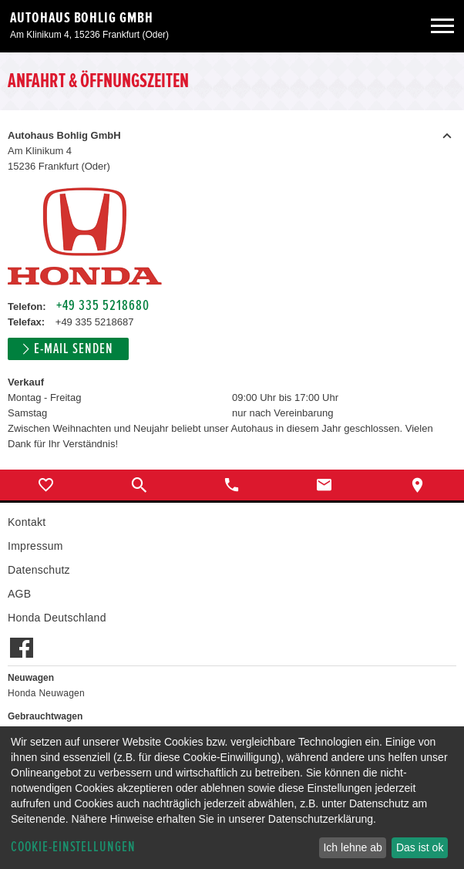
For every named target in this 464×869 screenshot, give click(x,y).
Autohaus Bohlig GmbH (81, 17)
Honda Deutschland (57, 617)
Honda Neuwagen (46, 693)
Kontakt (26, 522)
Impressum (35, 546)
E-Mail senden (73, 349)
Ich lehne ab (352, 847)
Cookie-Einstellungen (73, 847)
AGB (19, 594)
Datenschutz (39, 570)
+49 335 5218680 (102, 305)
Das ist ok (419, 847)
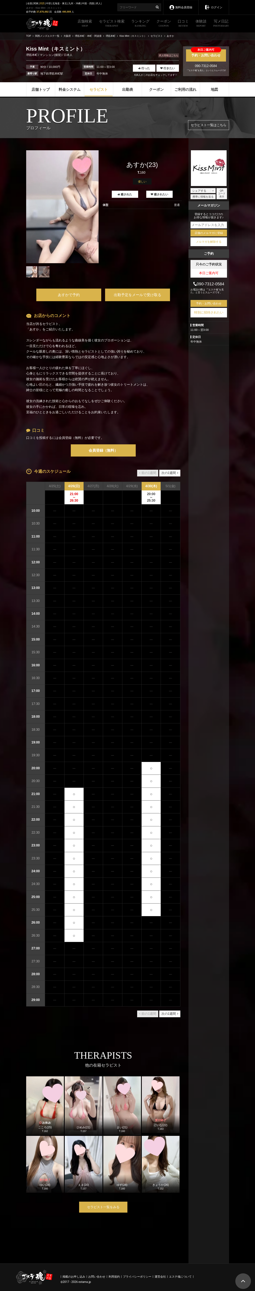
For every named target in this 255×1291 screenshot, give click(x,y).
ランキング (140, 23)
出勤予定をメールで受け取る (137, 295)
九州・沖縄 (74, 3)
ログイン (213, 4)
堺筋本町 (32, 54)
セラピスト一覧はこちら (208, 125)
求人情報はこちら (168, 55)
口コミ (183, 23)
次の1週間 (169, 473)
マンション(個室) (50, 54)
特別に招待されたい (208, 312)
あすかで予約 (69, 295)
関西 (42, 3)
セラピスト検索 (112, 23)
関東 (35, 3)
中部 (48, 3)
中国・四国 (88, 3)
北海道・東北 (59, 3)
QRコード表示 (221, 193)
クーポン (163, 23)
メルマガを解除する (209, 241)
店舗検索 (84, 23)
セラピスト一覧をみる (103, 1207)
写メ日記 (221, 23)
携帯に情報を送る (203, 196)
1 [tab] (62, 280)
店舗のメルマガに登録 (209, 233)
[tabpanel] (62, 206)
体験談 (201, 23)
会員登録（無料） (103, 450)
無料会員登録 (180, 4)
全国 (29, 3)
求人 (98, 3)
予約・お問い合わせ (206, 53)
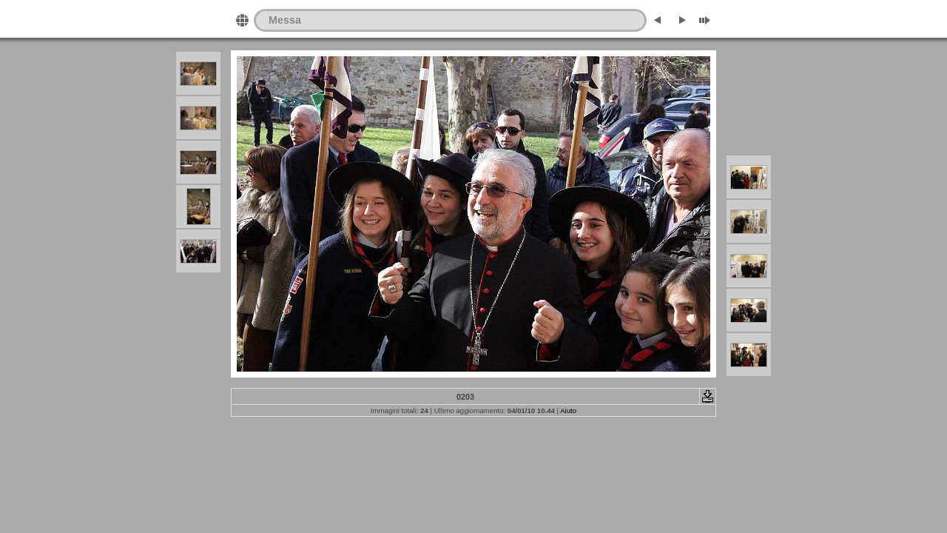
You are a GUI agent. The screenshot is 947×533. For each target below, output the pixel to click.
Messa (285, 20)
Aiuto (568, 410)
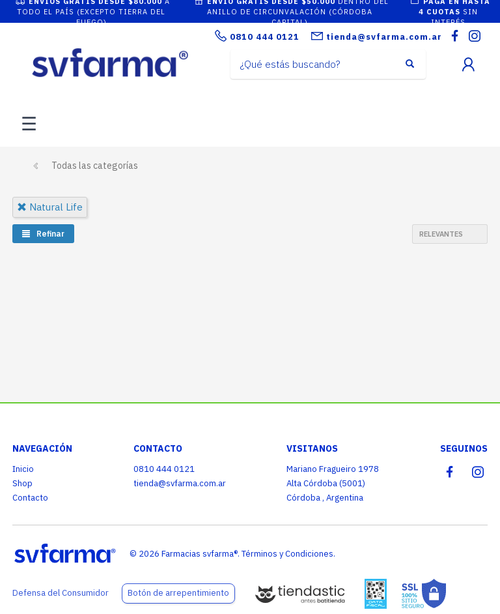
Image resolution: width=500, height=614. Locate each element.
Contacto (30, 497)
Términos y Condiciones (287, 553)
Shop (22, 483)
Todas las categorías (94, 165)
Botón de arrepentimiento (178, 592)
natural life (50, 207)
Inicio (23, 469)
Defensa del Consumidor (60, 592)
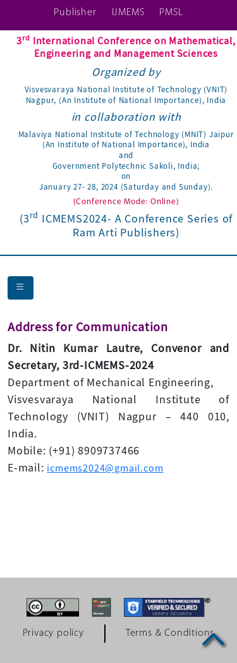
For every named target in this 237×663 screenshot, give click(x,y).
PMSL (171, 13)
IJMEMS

Short task: Shift every coordinate in the answers by adding 96 to both numbers, and write out the data starting with the line that contains "1 [tab] (62, 280)" and going on through the line that contains "Contacto (30, 497)". Keep all other text in those lines unchanged and leave the pictures out.

Final result:
1 [tab] (158, 376)
店舗のメルマガに登録 (305, 329)
[tabpanel] (158, 302)
体験談 (297, 119)
会員登録（無料） (199, 546)
無料会員登録 (276, 100)
全国 (125, 99)
求人 (194, 99)
予約・お問い合わせ (302, 149)
You are a GUI agent. The screenshot is 947×533. For each target below, output the pixel to click.
Messa (381, 116)
Aiuto (664, 506)
Image resolution: width=500, height=614. Locate each element.
Contacto (126, 593)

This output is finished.